L’Accord sur la délimitation de la frontière maritime entre le
Liban et Israël est célébré comme un événement « historique »
par les deux parties concernées, ainsi que
par l’administration américaine qui a joué le
rôle de médiateur. La lecture des termes de l’Accord indique, en revanche, que ce
qui peut être qualifié d’historique consiste
surtout en l’ampleur des concessions qui ont été faites, sans contre- partie
suffisante, par le Liban au détriment de ses propres intérêts, économiques notamment.
Il s’agit plutôt d’un accord déséquilibré, en
défaveur du pays du Cèdre. Plusieurs points (non exhaustifs) peuvent
être cités à titre d’exemples.
D’abord, dans une optique relative au droit de la mer. En abandonnant la
ligne maritime 29 pour la seule ligne 23,
le Liban n’obtient que la majeure partie d’un gisement potentiel
d'hydrocarbures « de viabilité commerciale actuellement inconnue » (gisement de Cana) et renonce définitivement
(Section 1.E ; Section 3.C de l’Accord) à un gisement (Karish) prêt à
l’exploitation, dont la contenance est estimée entre 2 à 3 trillions de pieds
cubes.
Par ailleurs, dans sa Section 2.E, l’Accord donne pratiquement un
droit de veto à Israël en amont de l’exploitation éventuelle du gisement de
Cana par le Liban. Israël et l'opérateur du bloc 9 doivent signer un accord
financier avant la décision finale d'investissement de l'opérateur du bloc 9.
La Section 2.C de l’Accord prive le Liban (ainsi qu’Israël) de son
droit de choisir des sociétés nationales (libanaises en l’occurrence) pour
l’exploration et l’exploitation du gisement potentiel, tout en soumettant ce
droit à la nécessité de se conformer aux intérêts américains (sociétés non
soumises à des sanctions internationales).
Mais, c’est l’optique du droit des conflits armés (jus in bello), ou droit
qui réglemente la manière dont la guerre est conduite, qui nous
intéresse particulièrement dans ce qui suit.
En effet, aux termes de la Section 1.B du dit accord,
« Jusqu'à ce que cette zone soit délimitée, les Parties conviennent que le statu quo près du rivage, y compris tout le long et tel que défini par l’actuelle
ligne des bouées, demeure le même ; nonobstant les positions
juridiques divergentes des parties dans cette zone qui demeure non
délimitée »[1].

*Données:*

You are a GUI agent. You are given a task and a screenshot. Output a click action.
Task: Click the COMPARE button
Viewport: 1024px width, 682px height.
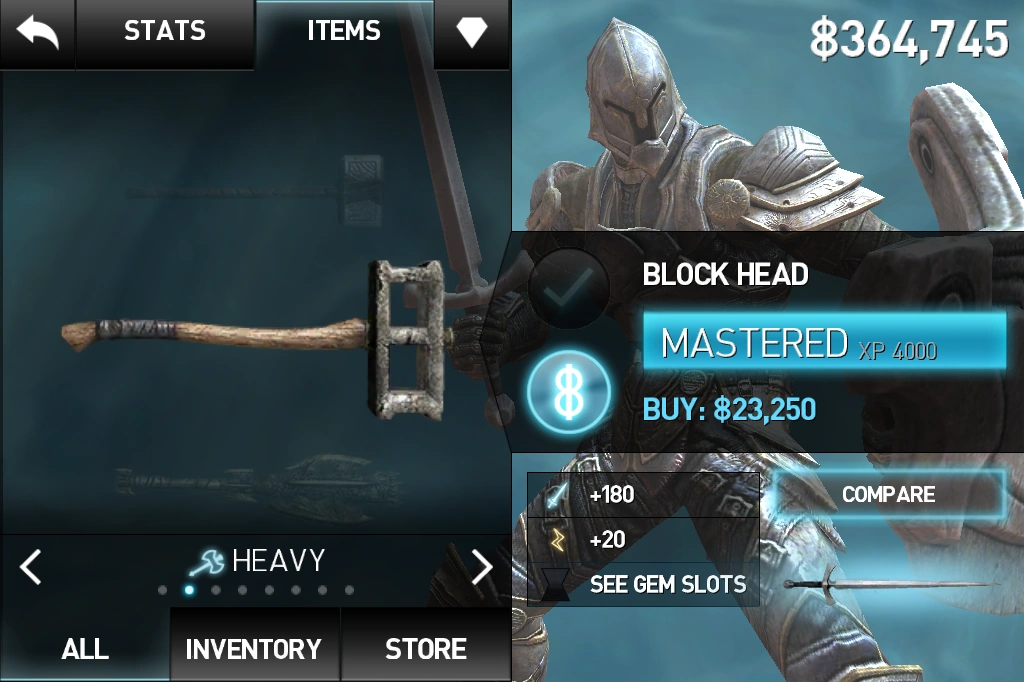pos(889,495)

*Tâche demandée 1:* Recopiez le texte sur la frontière maritime depuis « par les deux » jusqu'à « intérêts, économiques notamment. » inclus.
*Tâche demandée 2:* Relevez toutes les sections de l'Accord mentionnées dans le texte sur la frontière maritime.

*Résultat 1:*
par les deux parties concernées, ainsi que
par l’administration américaine qui a joué le
rôle de médiateur. La lecture des termes de l’Accord indique, en revanche, que ce
qui peut être qualifié d’historique consiste
surtout en l’ampleur des concessions qui ont été faites, sans contre- partie
suffisante, par le Liban au détriment de ses propres intérêts, économiques notamment.

*Résultat 2:*
Section 1.E
Section 3.C
Section 2.E
Section 2.C
Section 1.B